O'Hara, and Juliet Mills as her daughter, bringing the British bull to America, are almost caricatures of 19th Century Englishwomen adrift in the wild west of 1884. Brian Keith, as a Scottish cattle baron, is even more exaggerated, introduced with a mop of flaming red hair and a lengthy beard, speaking with a noticeable burr. It's up to Stewart to provide the gravitas, again playing a man obsessed, in this case with the idea that the crossbreeding will succeed in spite of the nay-sayers, going as far as seeking out the bull in a snow storm to check on its survival, putting his own life in jeopardy. Admittedly, this is not quite like the revenge seeking Stewart of the Anthony Mann westerns, or the search for Kim Novak's doppelgänger. The film was the last credited to actor turned producer William Alland, whose credits include several inspired B pictures and modestly budgeted films as a house producer at Universal. It seems possible that The Rare Breed may have been intended as programmer at a time when the traditional western was fading away, only to have benefitted from casting of iconic stars and genre director on the rise.

Andrew McLaglen has positioned himself as the last of the traditionalists, rising from working as an uncredited 2nd Assistant Director on John Ford's The Quiet Man, to Assistant Director on several films with William Wellman.
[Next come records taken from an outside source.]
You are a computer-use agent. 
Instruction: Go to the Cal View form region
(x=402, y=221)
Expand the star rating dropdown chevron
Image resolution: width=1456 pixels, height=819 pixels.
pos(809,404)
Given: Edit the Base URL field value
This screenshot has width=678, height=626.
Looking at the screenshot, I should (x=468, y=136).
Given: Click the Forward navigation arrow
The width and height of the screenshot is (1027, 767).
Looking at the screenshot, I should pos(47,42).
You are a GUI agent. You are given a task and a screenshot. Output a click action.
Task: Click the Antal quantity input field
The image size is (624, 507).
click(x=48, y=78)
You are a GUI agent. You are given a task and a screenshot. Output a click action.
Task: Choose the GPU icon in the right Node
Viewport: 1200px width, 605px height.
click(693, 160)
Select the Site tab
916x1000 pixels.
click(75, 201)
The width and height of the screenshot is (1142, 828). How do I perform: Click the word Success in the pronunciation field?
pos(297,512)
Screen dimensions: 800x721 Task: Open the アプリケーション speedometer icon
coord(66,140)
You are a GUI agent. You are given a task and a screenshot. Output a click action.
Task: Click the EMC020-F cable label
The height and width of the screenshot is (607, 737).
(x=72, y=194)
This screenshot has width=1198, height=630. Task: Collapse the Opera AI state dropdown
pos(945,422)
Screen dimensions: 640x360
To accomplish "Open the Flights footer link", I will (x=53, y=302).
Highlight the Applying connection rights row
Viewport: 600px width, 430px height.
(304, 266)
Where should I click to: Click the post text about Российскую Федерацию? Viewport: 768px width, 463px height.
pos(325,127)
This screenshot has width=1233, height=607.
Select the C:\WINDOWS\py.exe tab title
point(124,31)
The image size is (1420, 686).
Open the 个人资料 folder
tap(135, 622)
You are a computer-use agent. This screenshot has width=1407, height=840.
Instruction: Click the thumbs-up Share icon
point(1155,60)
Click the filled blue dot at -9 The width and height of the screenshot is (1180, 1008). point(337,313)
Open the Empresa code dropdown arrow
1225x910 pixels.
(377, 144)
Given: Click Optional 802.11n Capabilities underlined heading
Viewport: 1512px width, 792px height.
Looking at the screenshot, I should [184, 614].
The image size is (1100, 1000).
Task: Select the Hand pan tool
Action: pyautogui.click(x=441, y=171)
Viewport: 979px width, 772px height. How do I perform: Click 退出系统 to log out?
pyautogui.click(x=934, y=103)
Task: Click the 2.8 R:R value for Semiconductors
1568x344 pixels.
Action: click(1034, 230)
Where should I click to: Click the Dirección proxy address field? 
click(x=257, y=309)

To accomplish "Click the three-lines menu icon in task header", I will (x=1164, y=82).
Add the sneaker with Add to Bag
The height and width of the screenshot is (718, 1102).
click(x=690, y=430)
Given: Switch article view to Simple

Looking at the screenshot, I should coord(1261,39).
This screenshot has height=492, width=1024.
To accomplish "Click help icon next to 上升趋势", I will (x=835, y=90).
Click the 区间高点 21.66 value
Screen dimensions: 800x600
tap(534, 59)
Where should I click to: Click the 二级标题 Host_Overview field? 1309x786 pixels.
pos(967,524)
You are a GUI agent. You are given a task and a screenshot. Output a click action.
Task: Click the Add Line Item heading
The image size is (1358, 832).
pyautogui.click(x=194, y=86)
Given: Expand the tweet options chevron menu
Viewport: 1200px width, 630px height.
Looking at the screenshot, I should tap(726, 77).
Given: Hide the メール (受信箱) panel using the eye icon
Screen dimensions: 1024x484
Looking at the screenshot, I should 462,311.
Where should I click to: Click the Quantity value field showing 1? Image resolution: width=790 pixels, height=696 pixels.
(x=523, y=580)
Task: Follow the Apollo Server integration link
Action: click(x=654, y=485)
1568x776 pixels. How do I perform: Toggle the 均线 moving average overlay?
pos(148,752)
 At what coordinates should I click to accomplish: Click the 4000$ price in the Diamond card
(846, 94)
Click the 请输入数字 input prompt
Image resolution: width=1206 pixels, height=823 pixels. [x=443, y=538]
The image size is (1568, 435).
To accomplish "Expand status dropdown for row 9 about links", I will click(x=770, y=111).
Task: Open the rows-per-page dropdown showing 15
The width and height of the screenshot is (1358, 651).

It was John Wayne who had McLaglen direct a couple low budget films for the star's Batjac Productions. Following several years primarily directing the television series Gunsmoke and Have Gun will Travel, McLaglen's career got a boost when he served as director on McLintock!, essentially a western remake of The Quiet Man with Wayne reunited with O'Hara, with an overload of broad humor primarily at the expense of Ms. O'Hara. McLaglen's cinematographer, both on The Rare Breed and his other early features was William Clothier, who had also worked on several of John Ford's last films. Clothier also was cinematographer on Sam Peckinpah's debut feature, The Deadly Companions, starring O'Hara and Brian Keith. The Rare Breed appeared at about the same time as McLaglen's Batjac peer, Burt Kennedy, was making westerns that tweaked the genre.

As if there wasn't enough previous history among the actors, Maureen O'Hara had previously acted with Juliet Mills in a TV version of Mrs. Miniver. Not only did O'Hara play the part of Mills' mother in The Rare Breed, but she was the onscreen mother of Juliet's sister, Hayley Mills (as twins) in The Parent Trap, with the onscreen father played by Brian Keith.

Simon Abrams discusses some, though not all, of these various relationships in his commentary track. Maureen O'Hara's autobiography and Gary Fishgall's biography of Stewart are primary sources, along with some reviews and news articles from the time of production. Abrams is particularly helpful in pointing out a sequence that was primarily the work of stunt coordinator, and future director, Hal Needham. The information that the budget was two and half million dollars would place the film at the low end of what was considered a mid-budget film at the time of production, Universal still being the most tight-fisted major studio. There is also information on the real history of introducing Hereford cattle to America, as well as the ways The Rare Breed ignores geography both in the narrative and filming locations. The Rare Breed may be of greatest interest to genre historians as an unintended representative of a genre that seemed to be coming to end, only to be revitalized by crossbreeding done by unknown filmmakers with unpronounceable names in a west created in film studios in Italy and Spain.